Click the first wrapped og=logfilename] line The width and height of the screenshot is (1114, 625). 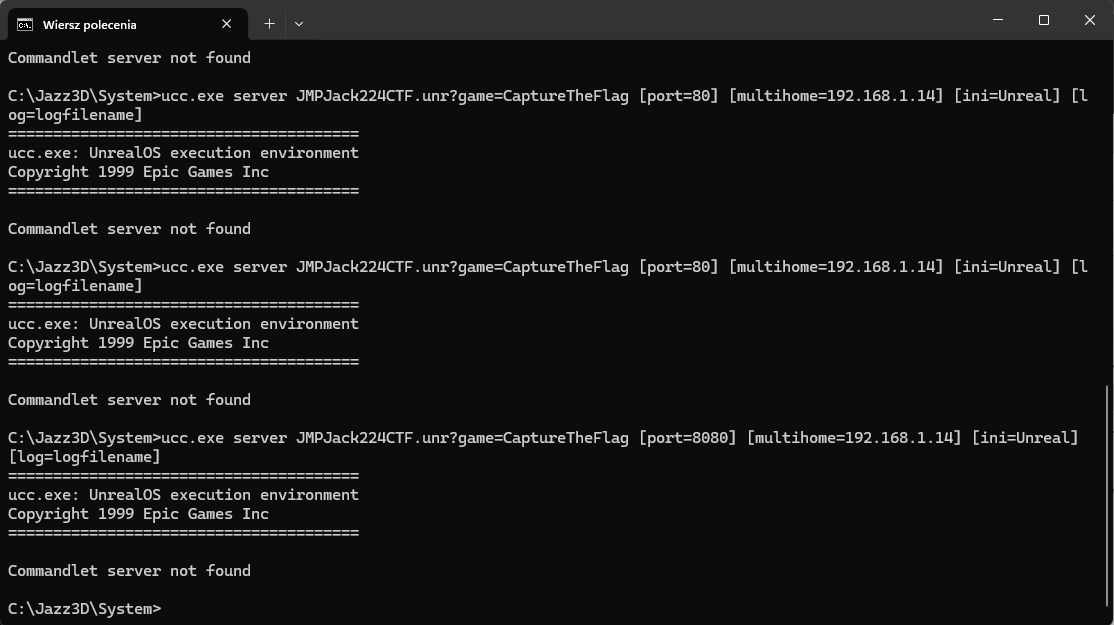click(x=75, y=115)
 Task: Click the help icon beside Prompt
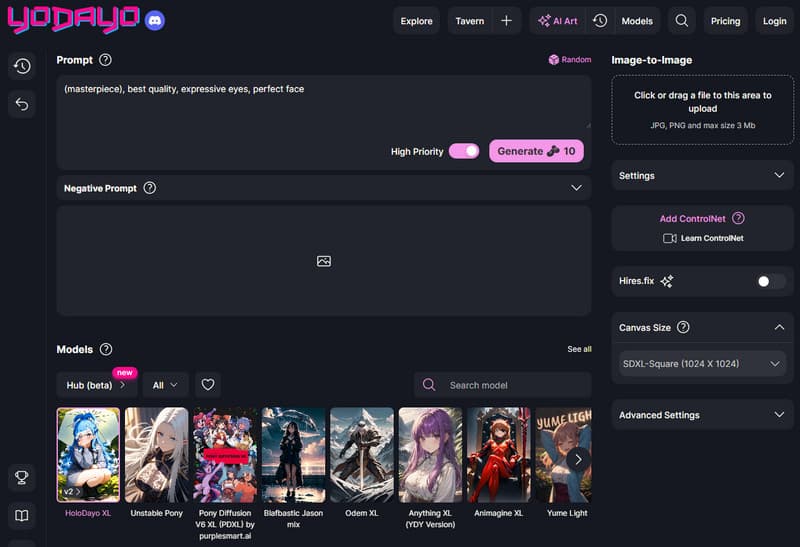click(x=106, y=60)
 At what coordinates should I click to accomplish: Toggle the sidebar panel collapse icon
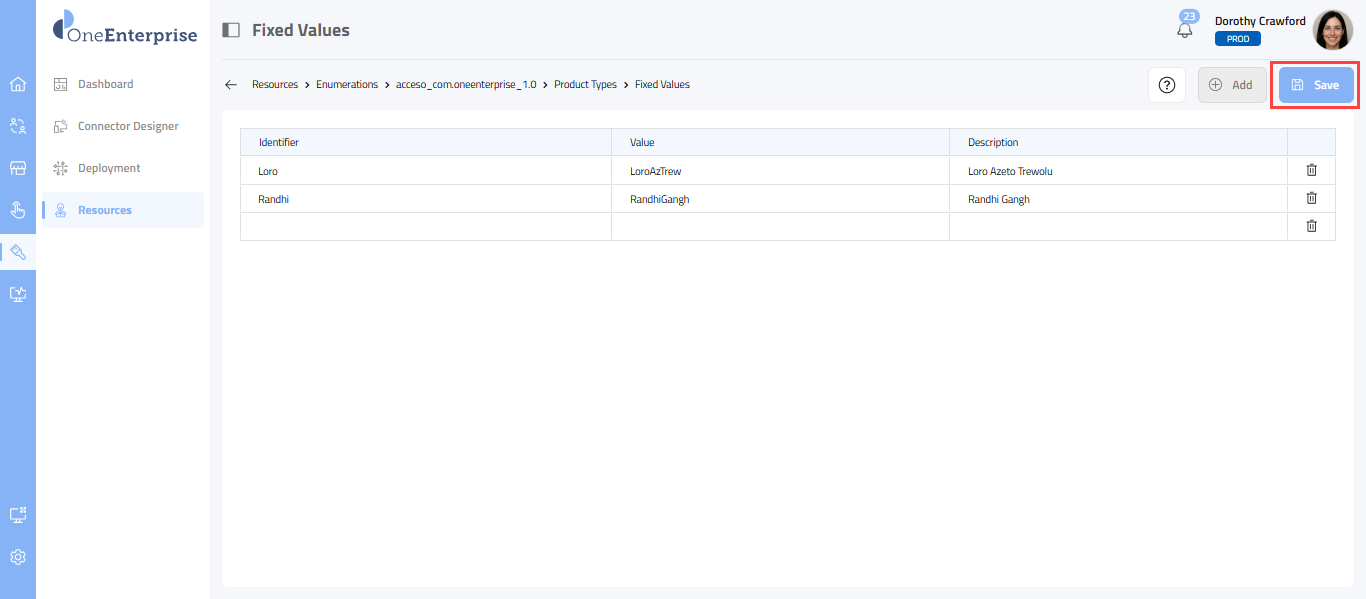[x=231, y=30]
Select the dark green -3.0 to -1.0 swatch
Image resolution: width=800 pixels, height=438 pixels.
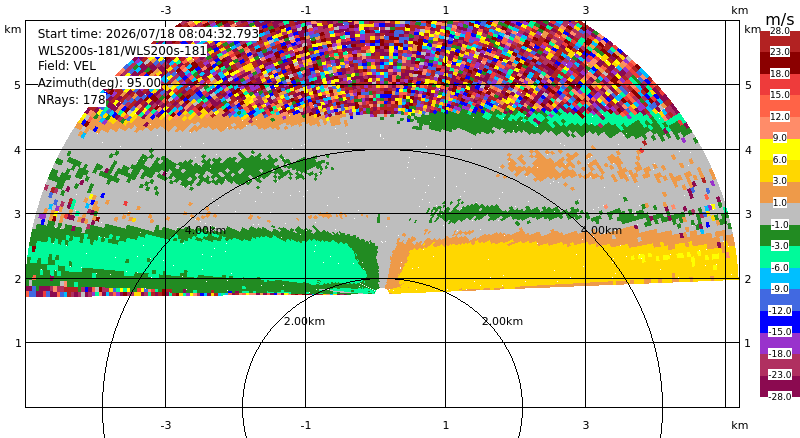click(780, 235)
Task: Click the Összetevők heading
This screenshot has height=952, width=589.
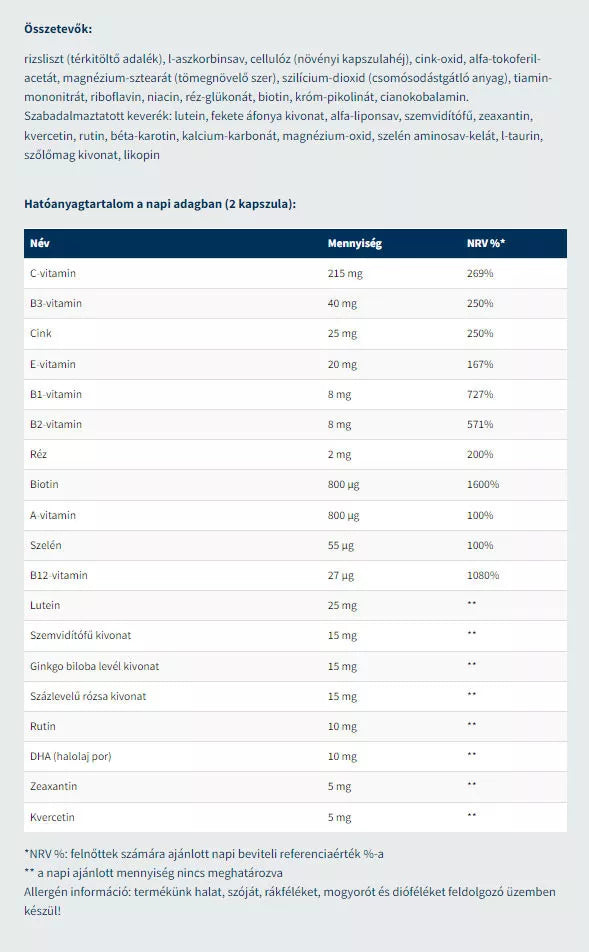Action: [58, 29]
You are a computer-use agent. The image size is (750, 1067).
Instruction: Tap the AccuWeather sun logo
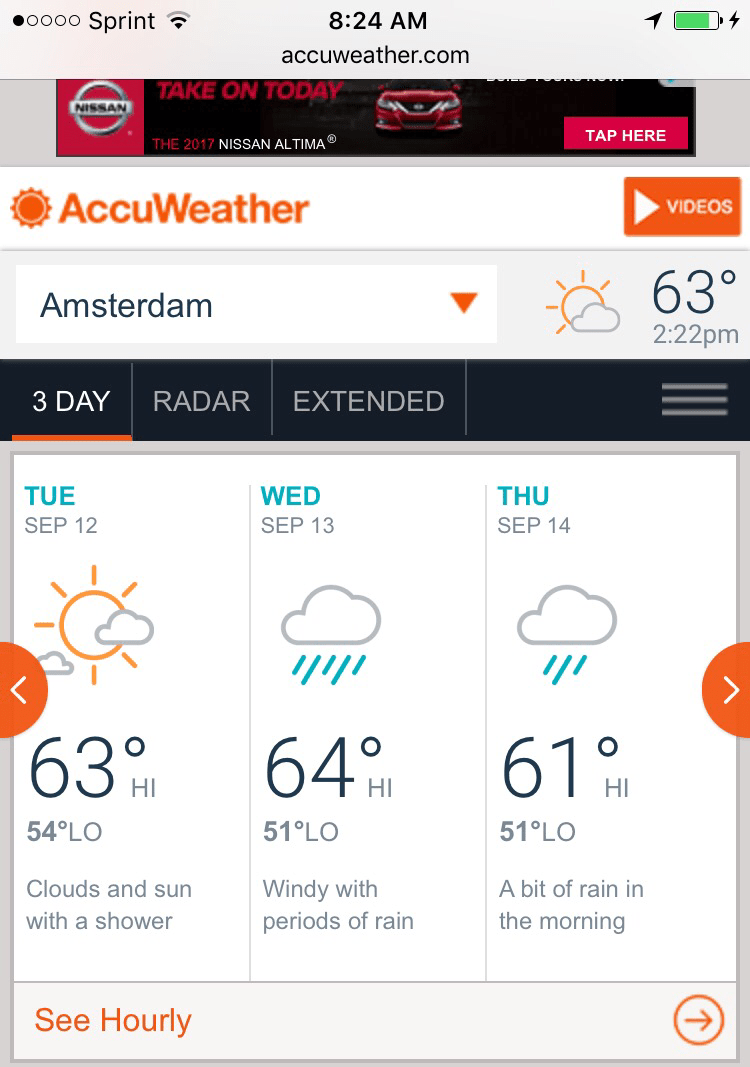pos(31,208)
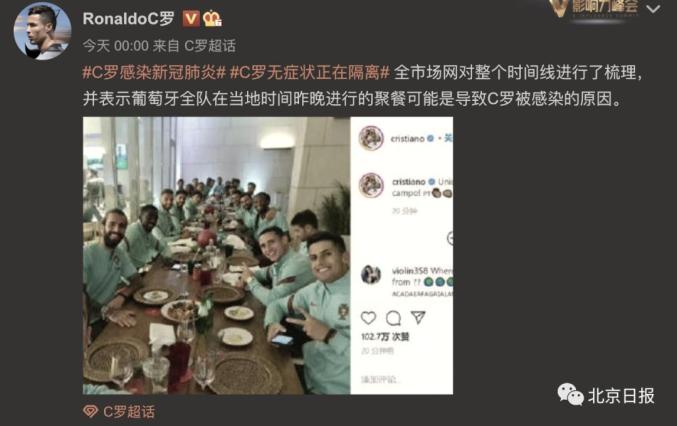Click the comment bubble icon

coord(393,318)
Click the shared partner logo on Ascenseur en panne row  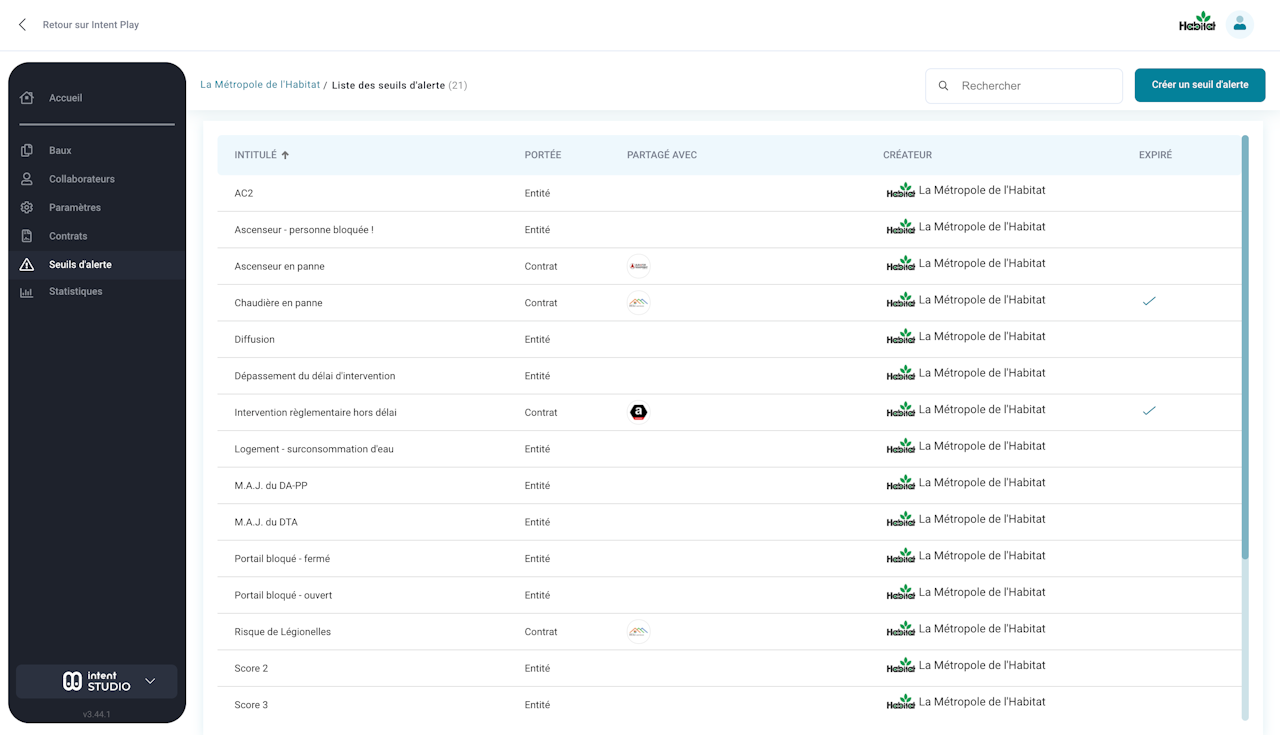point(638,266)
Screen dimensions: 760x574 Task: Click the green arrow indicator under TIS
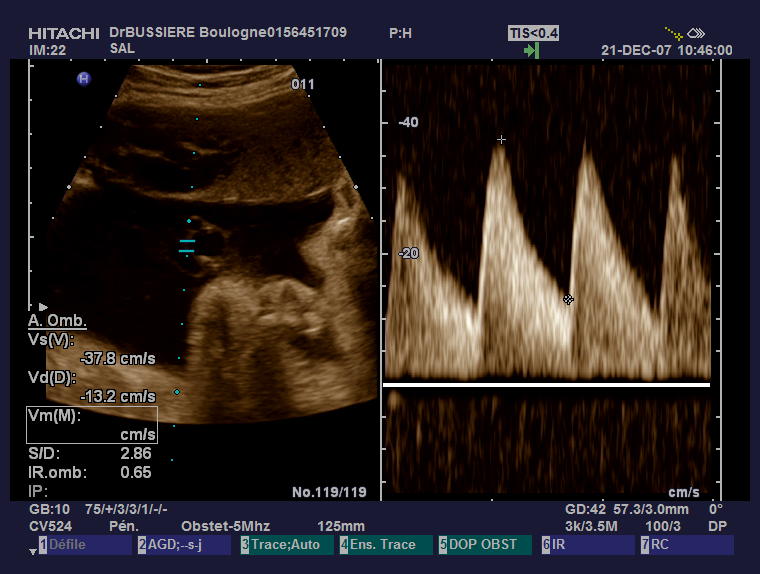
===============
### Problem statement
From the records above, pull out every line containing the word "green".

### Solution to the problem
Select the dark green -3.0 to -1.0 swatch
Screen dimensions: 760x574 Task: Click the green arrow indicator under TIS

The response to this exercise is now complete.